Practical Definition: an automated way of making transactional decisions to maximize a quantified outcome, such as user actions, sentiment shift, or viewability. Algorithms can be simple or hugely complex. They can use advanced math or simple rules. Algorithms can be subject to constraints like budgets, targeting, or pacing. The more constraints, the harder it is for a given algorithm to maximize the desired outcome. In advanced marketing software, an algorithm is not static, but is continuously trained using live data.
There are no one-size fits all algorithms in marketing – different designs have different strengths and weaknesses. Rather than chasing “the best” algorithm, you’ll have more luck with a system that can provide flexibility and choice of algorithms designed for a wide range of marketing needs."
Konrad Feldman, CEO, Quantcast
"An algorithm is like a recipe. A recipe provides detailed directions that convert ingredients into a dish, and there is a wide range of different recipes. In the case of algorithms the ingredients are various types and pieces of data and the dish is information. So an algorithm is a precise method for converting data into useful information.
Within the context of programmatic buying, the data ingredients available relate to the placement, the time of day, the user’s location, the cookie ID and any related historical or third party data available.
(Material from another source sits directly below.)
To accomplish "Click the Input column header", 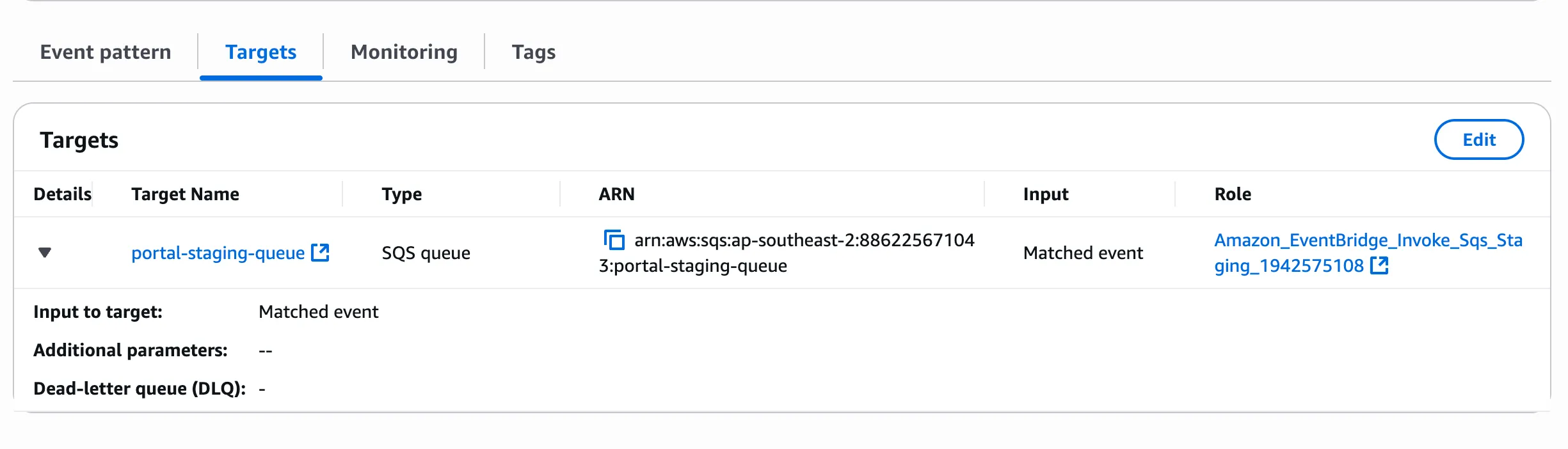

And of course the performance goals of the campaign, pacing or other constraints, and any observed performance to date (potentially the result of a prior output of the algorithm).
Traditionally these different dimensions are considered and decided separately by simple algorithms, generally simple enough that humans can execute them. Placement decisions, for example, might be based on human intuition about which sites make sense to advertise on, and refined later by turning off under-performing sites. The pacing algorithm might be as simple as tuning a bid CPM and a frequency cap.
But real-time bidding has opened the door for much more sophisticated algorithms that can only be managed by machines. The best of these make different decisions on each impression and take into account dependencies between dimensions. For example, rather than turning off a site that underperforms on average, a bidder might continue to bid for it only for a subset of consumers for which it performs well."